* Recorded information
────────────────────────────────────────

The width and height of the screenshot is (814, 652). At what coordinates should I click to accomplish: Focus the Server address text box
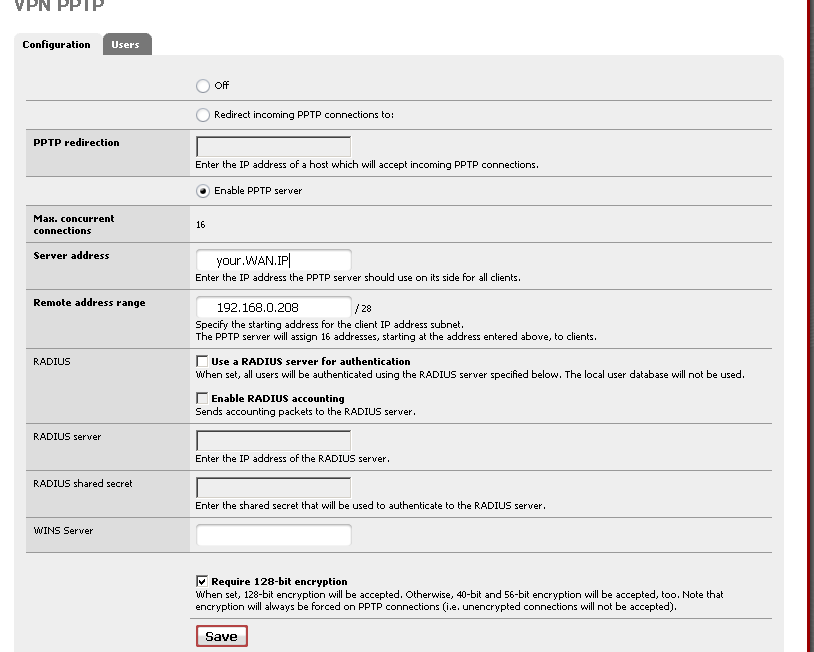(x=273, y=260)
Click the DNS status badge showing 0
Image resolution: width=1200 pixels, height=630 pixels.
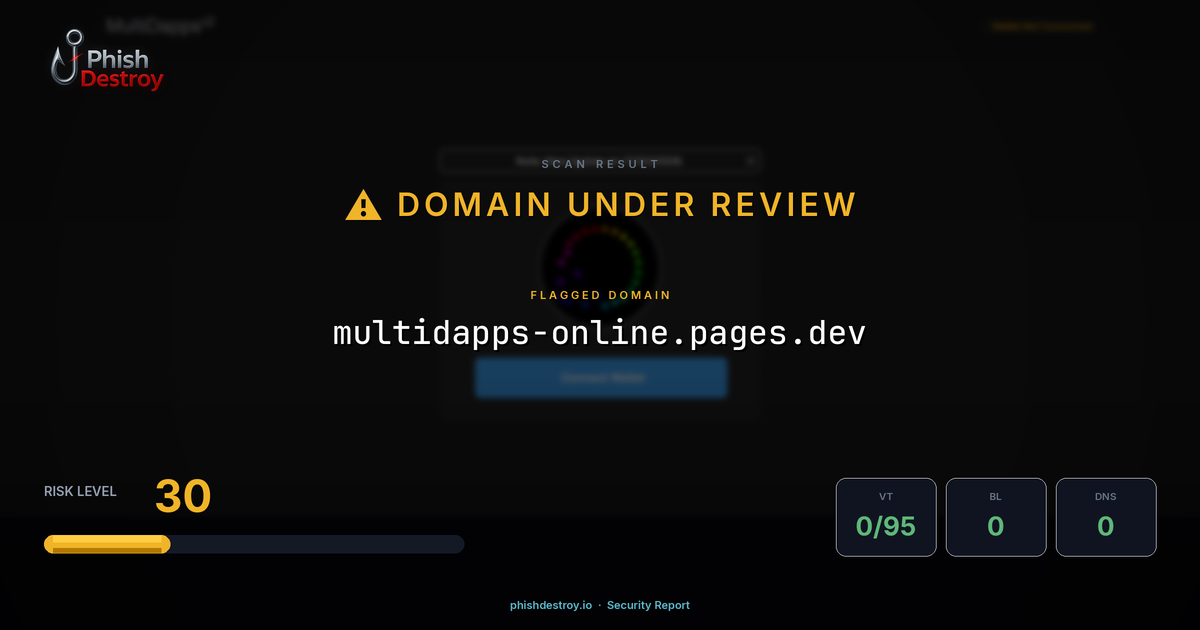pos(1106,516)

────────────────────────────────────────

* Problem description
Copy exactly, and only, the lines from the line containing "Image resolution: width=1200" through the final line of the material above, with no pictures.

* Solution to this task
Image resolution: width=1200 pixels, height=630 pixels.
pos(1106,516)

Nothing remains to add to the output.